Data to process —
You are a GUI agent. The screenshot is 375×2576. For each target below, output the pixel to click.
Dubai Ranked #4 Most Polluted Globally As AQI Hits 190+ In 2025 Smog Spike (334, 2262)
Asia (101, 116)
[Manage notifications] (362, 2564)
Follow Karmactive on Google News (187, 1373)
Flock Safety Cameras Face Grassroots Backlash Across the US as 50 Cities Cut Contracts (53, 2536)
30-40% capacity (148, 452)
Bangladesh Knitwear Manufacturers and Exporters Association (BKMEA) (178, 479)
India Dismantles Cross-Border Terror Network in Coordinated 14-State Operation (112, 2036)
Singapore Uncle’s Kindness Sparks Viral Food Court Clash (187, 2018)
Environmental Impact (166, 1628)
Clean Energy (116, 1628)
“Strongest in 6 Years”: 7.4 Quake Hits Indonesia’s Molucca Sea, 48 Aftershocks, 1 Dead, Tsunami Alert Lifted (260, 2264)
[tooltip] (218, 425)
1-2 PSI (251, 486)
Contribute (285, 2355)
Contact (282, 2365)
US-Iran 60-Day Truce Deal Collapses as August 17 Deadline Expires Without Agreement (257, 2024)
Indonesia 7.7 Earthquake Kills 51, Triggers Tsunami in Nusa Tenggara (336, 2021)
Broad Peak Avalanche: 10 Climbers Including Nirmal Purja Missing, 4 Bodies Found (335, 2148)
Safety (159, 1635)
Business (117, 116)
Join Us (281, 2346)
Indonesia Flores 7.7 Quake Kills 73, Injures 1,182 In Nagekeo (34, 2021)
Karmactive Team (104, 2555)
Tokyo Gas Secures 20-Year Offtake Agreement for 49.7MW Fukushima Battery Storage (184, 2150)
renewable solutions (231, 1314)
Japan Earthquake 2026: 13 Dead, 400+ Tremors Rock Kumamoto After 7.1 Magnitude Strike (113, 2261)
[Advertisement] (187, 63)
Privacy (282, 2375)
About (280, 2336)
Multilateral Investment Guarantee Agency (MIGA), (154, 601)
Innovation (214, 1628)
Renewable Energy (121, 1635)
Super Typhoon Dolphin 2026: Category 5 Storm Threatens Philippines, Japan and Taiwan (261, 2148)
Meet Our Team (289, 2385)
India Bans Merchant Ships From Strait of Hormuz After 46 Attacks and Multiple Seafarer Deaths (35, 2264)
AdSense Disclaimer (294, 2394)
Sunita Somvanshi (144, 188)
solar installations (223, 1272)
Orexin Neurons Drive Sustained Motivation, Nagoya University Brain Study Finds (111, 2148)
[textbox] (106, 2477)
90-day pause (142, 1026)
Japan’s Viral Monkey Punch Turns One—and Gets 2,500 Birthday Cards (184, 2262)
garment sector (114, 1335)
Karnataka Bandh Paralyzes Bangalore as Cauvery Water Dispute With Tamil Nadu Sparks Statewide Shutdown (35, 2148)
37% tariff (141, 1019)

--

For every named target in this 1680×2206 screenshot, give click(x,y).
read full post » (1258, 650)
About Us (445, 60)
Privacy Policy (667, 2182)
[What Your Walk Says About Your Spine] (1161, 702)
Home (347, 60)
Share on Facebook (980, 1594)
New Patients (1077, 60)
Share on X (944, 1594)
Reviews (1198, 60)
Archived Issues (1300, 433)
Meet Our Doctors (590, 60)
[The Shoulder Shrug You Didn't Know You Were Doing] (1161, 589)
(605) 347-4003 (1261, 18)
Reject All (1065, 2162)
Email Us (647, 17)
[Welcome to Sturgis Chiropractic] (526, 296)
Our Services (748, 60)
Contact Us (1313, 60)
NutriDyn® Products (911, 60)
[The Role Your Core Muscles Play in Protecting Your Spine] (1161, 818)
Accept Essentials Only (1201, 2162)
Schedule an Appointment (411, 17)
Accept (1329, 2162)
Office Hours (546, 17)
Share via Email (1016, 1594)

* * *

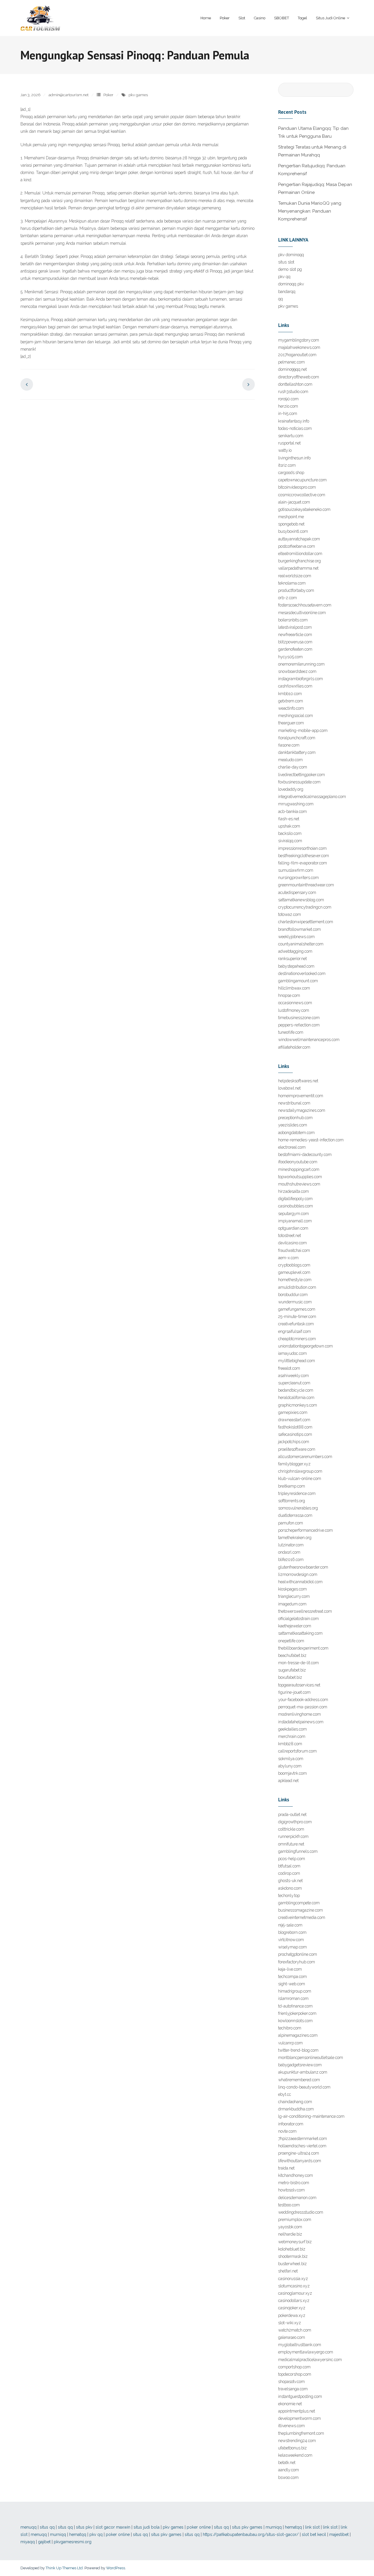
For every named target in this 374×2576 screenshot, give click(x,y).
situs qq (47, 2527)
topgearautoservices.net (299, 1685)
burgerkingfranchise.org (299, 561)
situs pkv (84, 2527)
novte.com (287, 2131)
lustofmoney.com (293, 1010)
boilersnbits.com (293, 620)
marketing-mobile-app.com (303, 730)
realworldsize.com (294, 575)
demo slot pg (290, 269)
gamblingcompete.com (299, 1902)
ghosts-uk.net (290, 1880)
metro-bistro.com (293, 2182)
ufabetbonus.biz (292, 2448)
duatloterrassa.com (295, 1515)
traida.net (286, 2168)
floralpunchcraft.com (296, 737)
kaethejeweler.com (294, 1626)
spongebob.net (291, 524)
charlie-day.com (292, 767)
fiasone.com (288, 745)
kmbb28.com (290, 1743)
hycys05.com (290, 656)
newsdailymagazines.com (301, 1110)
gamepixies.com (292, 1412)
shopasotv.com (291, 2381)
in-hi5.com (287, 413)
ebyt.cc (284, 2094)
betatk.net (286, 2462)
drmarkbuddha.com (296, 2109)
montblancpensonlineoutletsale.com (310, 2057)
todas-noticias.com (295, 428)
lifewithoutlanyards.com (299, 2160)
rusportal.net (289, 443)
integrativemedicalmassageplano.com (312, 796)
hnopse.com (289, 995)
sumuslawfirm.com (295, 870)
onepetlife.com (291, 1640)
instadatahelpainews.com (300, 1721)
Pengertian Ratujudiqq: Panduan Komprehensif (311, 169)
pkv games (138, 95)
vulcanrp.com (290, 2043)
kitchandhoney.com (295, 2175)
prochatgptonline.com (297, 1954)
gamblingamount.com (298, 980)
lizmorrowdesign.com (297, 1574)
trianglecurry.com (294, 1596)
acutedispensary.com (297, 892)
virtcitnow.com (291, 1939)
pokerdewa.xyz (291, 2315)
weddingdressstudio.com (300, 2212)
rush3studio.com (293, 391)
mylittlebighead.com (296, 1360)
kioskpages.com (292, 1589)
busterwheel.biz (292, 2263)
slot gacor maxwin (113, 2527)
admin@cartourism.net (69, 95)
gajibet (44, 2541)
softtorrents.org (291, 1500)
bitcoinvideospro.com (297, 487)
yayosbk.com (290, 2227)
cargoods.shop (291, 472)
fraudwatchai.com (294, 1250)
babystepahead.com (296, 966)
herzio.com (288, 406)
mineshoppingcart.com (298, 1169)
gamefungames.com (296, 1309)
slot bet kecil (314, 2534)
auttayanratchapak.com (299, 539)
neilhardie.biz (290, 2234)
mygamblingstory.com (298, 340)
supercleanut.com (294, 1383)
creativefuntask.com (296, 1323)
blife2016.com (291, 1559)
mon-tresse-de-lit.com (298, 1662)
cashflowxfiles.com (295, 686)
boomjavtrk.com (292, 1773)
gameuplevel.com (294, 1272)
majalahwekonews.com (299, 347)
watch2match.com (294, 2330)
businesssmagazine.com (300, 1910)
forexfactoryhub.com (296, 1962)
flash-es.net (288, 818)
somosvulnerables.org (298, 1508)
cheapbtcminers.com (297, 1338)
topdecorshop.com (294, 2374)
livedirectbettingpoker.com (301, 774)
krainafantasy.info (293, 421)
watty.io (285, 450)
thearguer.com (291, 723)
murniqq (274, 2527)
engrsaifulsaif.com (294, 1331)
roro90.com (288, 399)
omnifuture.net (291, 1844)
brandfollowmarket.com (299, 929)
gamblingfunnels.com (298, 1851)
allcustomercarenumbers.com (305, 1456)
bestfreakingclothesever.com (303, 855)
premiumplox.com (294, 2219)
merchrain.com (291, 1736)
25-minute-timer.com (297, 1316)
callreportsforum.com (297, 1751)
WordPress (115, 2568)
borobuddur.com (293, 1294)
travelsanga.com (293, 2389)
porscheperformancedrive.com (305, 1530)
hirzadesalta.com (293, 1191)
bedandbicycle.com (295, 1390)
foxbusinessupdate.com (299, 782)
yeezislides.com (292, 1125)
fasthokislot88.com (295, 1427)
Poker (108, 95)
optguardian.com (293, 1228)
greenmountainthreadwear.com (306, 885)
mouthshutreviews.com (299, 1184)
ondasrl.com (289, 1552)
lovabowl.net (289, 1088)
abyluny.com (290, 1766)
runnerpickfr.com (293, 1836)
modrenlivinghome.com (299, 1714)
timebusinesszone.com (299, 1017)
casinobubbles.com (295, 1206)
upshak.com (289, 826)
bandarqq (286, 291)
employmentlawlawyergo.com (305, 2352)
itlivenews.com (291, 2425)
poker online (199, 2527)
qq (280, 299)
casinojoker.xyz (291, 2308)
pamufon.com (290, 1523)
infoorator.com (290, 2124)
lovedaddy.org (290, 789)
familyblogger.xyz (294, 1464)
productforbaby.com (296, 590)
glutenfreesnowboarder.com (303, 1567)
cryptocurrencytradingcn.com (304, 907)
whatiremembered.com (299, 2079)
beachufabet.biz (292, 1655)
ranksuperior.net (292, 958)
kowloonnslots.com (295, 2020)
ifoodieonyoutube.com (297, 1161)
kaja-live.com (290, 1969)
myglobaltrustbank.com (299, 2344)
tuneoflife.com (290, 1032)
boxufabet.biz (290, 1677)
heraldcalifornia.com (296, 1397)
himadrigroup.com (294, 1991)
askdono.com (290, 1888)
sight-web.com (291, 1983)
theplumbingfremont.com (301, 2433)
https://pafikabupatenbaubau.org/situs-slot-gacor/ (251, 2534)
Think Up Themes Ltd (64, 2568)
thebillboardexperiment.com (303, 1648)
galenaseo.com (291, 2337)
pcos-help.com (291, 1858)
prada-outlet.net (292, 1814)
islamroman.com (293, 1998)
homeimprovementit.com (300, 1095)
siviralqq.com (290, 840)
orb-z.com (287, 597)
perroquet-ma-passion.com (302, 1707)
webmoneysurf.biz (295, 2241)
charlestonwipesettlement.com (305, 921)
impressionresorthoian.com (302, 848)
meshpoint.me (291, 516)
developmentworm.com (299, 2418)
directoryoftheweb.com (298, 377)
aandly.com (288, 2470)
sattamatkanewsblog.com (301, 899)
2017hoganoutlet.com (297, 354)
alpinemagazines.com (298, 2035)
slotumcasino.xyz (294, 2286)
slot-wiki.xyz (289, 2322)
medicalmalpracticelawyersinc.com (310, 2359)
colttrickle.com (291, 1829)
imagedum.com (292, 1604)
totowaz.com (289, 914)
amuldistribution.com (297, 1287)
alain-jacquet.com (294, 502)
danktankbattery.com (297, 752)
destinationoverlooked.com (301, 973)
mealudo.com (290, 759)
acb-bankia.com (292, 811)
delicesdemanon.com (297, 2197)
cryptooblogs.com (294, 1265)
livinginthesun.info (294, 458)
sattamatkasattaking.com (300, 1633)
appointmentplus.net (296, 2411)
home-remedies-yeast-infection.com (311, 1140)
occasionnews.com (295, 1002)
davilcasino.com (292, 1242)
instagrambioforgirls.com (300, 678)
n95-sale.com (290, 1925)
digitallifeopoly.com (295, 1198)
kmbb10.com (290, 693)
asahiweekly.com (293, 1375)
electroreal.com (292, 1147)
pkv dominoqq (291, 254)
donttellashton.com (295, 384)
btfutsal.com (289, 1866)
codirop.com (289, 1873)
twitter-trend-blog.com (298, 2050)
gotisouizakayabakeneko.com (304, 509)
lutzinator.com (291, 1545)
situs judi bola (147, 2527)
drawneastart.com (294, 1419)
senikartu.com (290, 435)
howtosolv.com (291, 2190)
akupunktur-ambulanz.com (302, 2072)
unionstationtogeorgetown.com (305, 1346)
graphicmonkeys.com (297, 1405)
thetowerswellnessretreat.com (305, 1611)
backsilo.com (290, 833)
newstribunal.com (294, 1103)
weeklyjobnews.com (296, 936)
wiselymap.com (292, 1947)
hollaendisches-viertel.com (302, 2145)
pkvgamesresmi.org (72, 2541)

Exercise details —
What lines of the material contain "Share"? Show them.

Solved exercise —
Share on Facebook (980, 1594)
Share on X (944, 1594)
Share via Email (1016, 1594)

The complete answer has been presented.